STOCK SALE. The buyer purchases the stock in a corporation so the corporation is acquired in whole and the buyer obtains all assets and liabilities. Buyer gets no step up in basis in the underlying assets in the corporation (unless a not often used tax election is made).
SYNERGY. The post-acquisition performance, in which the profitability of the continued entity is greater than the sum of the profitability of the individual entities before the acquisition.
SUBLEASE. A lease where the lessee can be the lessor, in effect, on a subsequent lease. The owner of the property often must approve in writing the tenant’s right to sublease to a new tenant. This is different from a “master lease” where the lessee has greater control over subletting the property.
SUBORDINATION. The act of making an encumbrance secondary or junior to another lien.
TENANCY IN COMMON. Two or more persons holding an undivided interest in the same property. Each tenant can dispose of his/her undivided interest by deed or by will; upon death, the interest descends to the heirs. (see Joint Tenancy)
TITLE. Evidence that the person or entity claiming to be the owner of the property is in fact the lawful owner thereof; an instrument evidencing such ownership.
TITLE INSURANCE. Insures the interest of the buyer or mortgagee in real estate.
UNIFORM COMMERCIAL CODE (U.C.C.). State laws which regulate the transfer of personal property. Article Nine of the U.C.C. deals with transactions which are intended to create a security interest in personal property.
VALID. Legally binding.
VOID. To have no force or effect; that which is unenforceable
WAIVE. To relinquish or abandon; to forego a right to enforce or require anything.
WARRANT OR WARRANTY. To legally assure or a legal or binding promise.
WITHOUT RECOURSE. The lender can only look to the security for the debt and can not go after the buyer personally in the case of default.

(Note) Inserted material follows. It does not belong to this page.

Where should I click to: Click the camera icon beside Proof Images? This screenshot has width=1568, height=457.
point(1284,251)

Often bank loans to closely-held businesses require “personal guarantees” of the business owner(s).
GLOSSARY OF BUSINESS VALUATION TERMS
This glossary of business valuation terms has been adopted by the following societies and organizations: American Institute of Certified Public Accountants, American Society of Appraisers, Canadian Institute of Chartered Business Valuators, National Association of Certified Valuation Analysts, and The Institute of Business Appraisers.
ADJUSTED BOOK VALUE METHOD. A method within the asset approach whereby all assets and liabilities (including off-balance sheet, intangible, and contingent) are adjusted to their fair market values. NOTE: In Canada on a going concern basis.

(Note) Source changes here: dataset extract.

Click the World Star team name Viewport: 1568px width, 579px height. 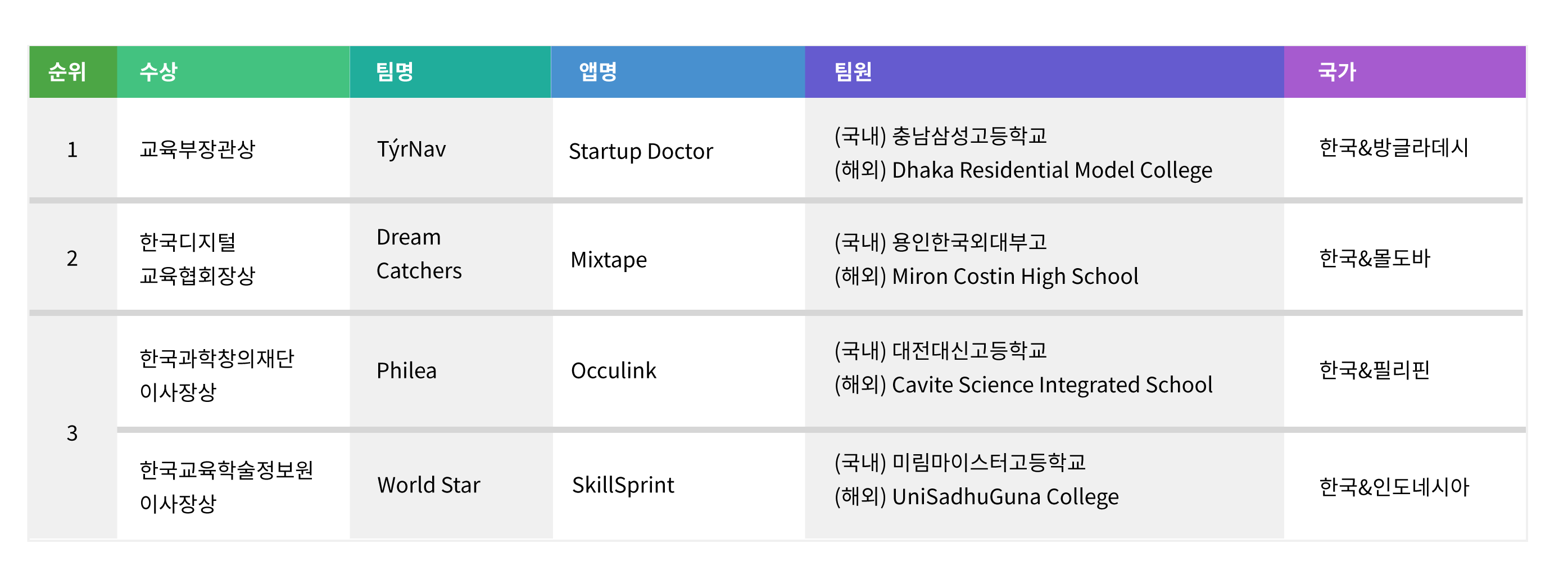(428, 485)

ADJUSTED NET ASSET METHOD. See ADJUSTED BOOK VALUE METHOD.
APPRAISAL. See VALUATION.
APPRAISAL APPROACH. See VALUATION APPROACH.
APPRAISAL DATE. See VALUATION DATE.
APPRAISAL METHOD. See VALUATION METHOD.
APPRAISAL PROCEDURE. See VALUATION PROCEDURE.
ARBITRAGE PRICING THEORY. A multivariate model for estimating the cost of equity capital, which incorporates several systematic risk factors.
ASSET (ASSET-BASED) APPROACH. A general way of determining a value indication of a business, business ownership interest, or security by using one or more methods based on the value of the assets of that business net of liabilities.
BETA. A measure of systematic risk of a security; the tendency of a security's returns to correlate with swings in the broad market.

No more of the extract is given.